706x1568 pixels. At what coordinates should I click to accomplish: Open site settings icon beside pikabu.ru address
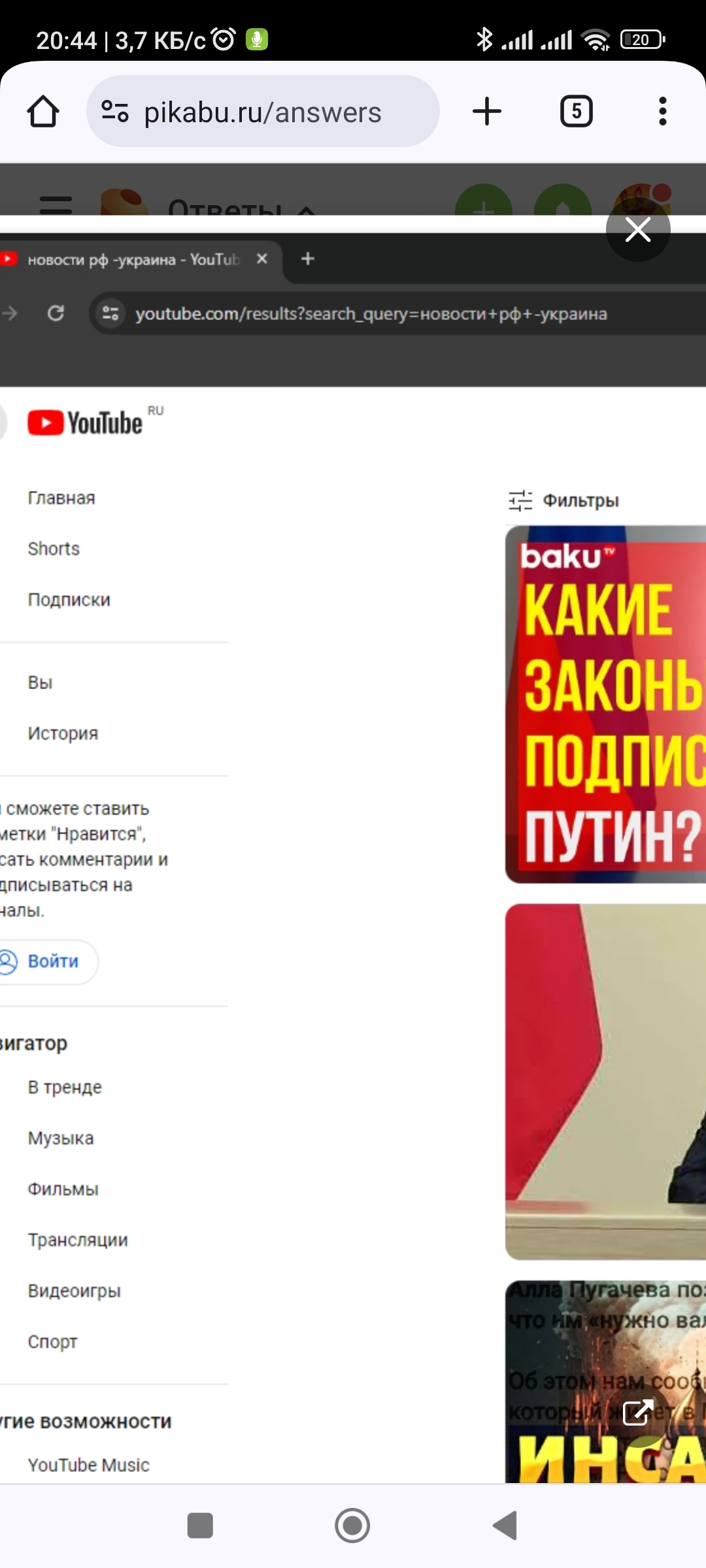[x=115, y=112]
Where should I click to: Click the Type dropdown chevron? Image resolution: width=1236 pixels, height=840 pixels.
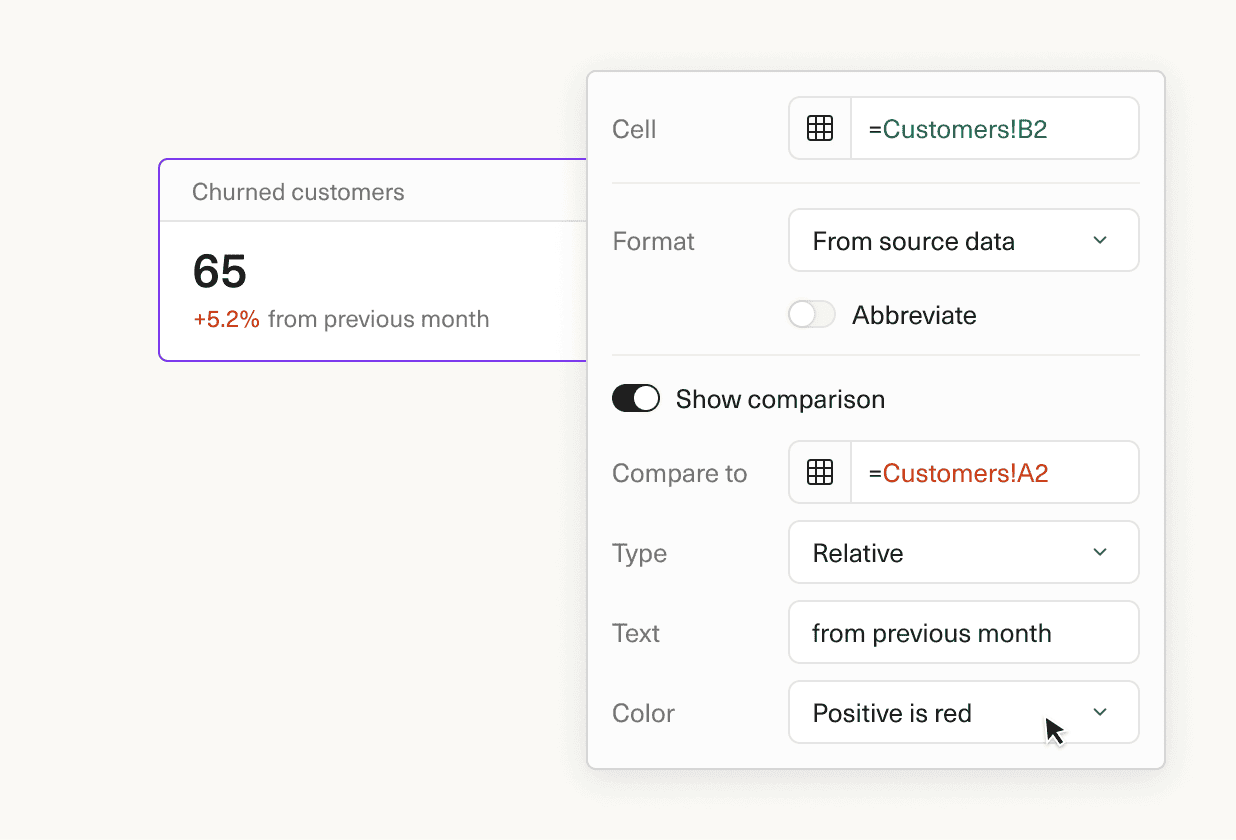point(1099,552)
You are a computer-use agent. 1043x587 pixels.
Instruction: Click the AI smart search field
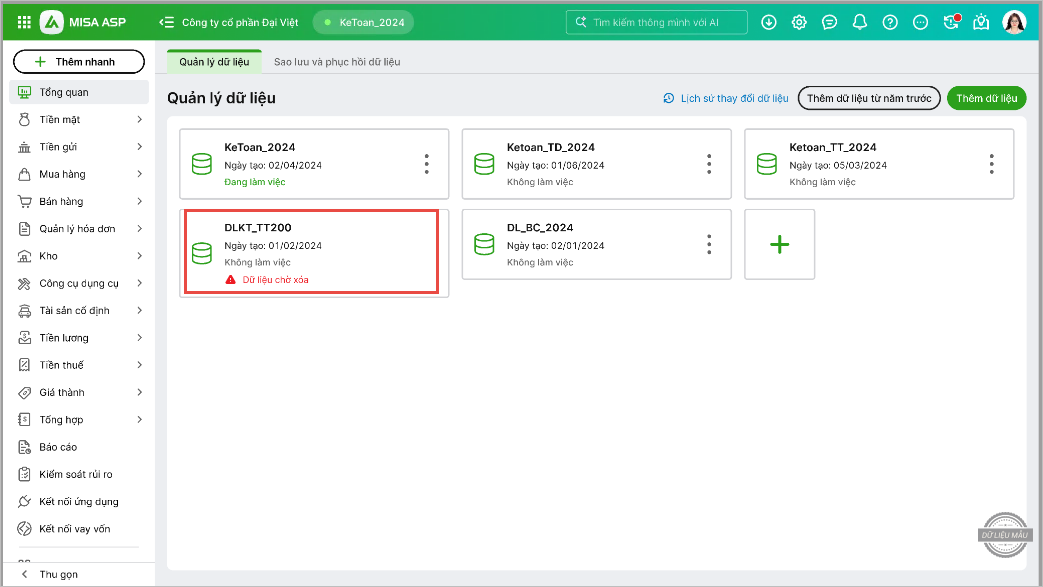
────────────────
Leave every picture out and output the records exactly.

**Reply:**
706x1568 pixels. At what coordinates should I click to accomplish: Open site settings icon beside pikabu.ru address
[x=115, y=112]
Where should I click to: Click the Type dropdown chevron? Image resolution: width=1236 pixels, height=840 pixels.
point(1099,552)
You are a computer-use agent. 1043x587 pixels.
Instruction: Click the AI smart search field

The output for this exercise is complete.